Meta e la promessa dell’automazione totale Nell’intervista concessa a Stratechery, Zuckerberg ha illustrato un sistema in cui l’intero ciclo pubblicitario è affidato all’IA: dalla creazione dei contenuti alla selezione del target, dall’ottimizzazione in tempo reale alla misurazione dei risultati. L’utente inserisce un obiettivo e un metodo di pagamento; il resto lo fa la macchina. Questo modello, definito “infinite creative”, potrebbe garantire a ogni azienda, piccola o grande, la possibilità di lanciare campagne performanti con costi minimi e in tempi record.

Le potenzialità: accessibilità, efficienza, scalabilità Meta mira a democratizzare la pubblicità: rendere accessibili strumenti avanzati anche a chi non dispone di risorse creative interne o agenzie partner. L’automazione ridurrebbe le barriere all’ingresso, aumentando l’efficienza e la capacità di scalare rapidamente le campagne. Per molte PMI, questa potrebbe sembrare una rivoluzione positiva.

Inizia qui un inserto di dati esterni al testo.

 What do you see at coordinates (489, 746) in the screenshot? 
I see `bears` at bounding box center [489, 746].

Ma è davvero il futuro che vogliamo? Tre motivi per dubitare Nonostante l’apparente vantaggio competitivo, la visione di Zuckerberg appare a tratti distopica per almeno tre motivi:
- Limiti strutturali dell’IA generativa Anche con sviluppi tecnologici impressionanti, le IA generative restano vincolate a due aspetti critici:
- Il loro impatto ambientale: l’enorme consumo di energia richiesto dai modelli avanzati solleva dubbi sulla loro sostenibilità.
- La loro natura predittiva: l’IA apprende da dati passati e quindi fatica a generare autentiche discontinuità creative. L’innovazione vera nasce spesso da intuizioni umane, non da regressioni statistiche.

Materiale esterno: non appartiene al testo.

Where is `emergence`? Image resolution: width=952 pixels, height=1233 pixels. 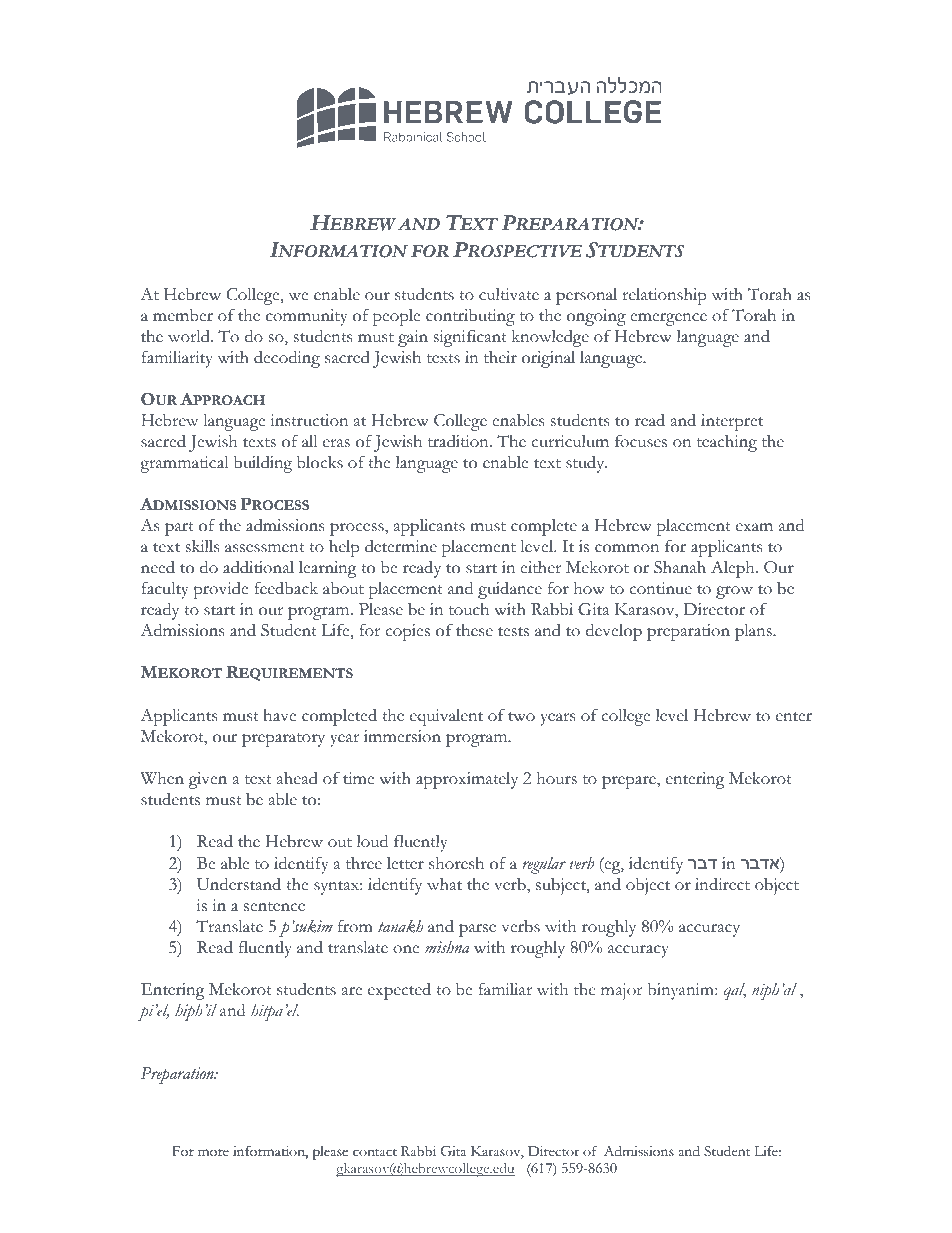
emergence is located at coordinates (668, 319).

- La pubblicità è anche rottura, non solo ottimizzazione La storia della pubblicità è fatta di momenti di rottura: l’introduzione dello storytelling, l’uso di testimonial inattesi, l’esplosione dei meme. Tutti elementi che hanno cambiato il nostro modo di vedere e percepire un prodotto. Automatizzare la pubblicità significa rischiare l’omologazione, riducendo la forza di rottura che la rende culturalmente rilevante.
- Successo non è solo conversione Zuckerberg sembra valutare l’efficacia di una campagna sulla base dei tassi di conversione. Ma molte campagne iconiche hanno avuto impatti profondi a livello sociale e culturale ben oltre i numeri. Spesso, ciò che rende memorabile un messaggio è la sua capacità di rompere le regole, non di adattarvisi.
Un futuro integrato, non sostituito In conclusione, la proposta di Meta offre senza dubbio spunti interessanti per il futuro della pubblicità. L’IA può essere un alleato prezioso, un acceleratore di processo, uno strumento capace di potenziare il lavoro creativo umano. Ma pensare di sostituire agenzie, creativi, planner e strateghi con un modulo automatizzato è riduttivo e pericoloso.
L’efficienza non può essere l’unico parametro. La pubblicità è anche intuizione, sorpresa, empatia. E questi elementi, almeno per ora, non si generano con un prompt e un IBAN.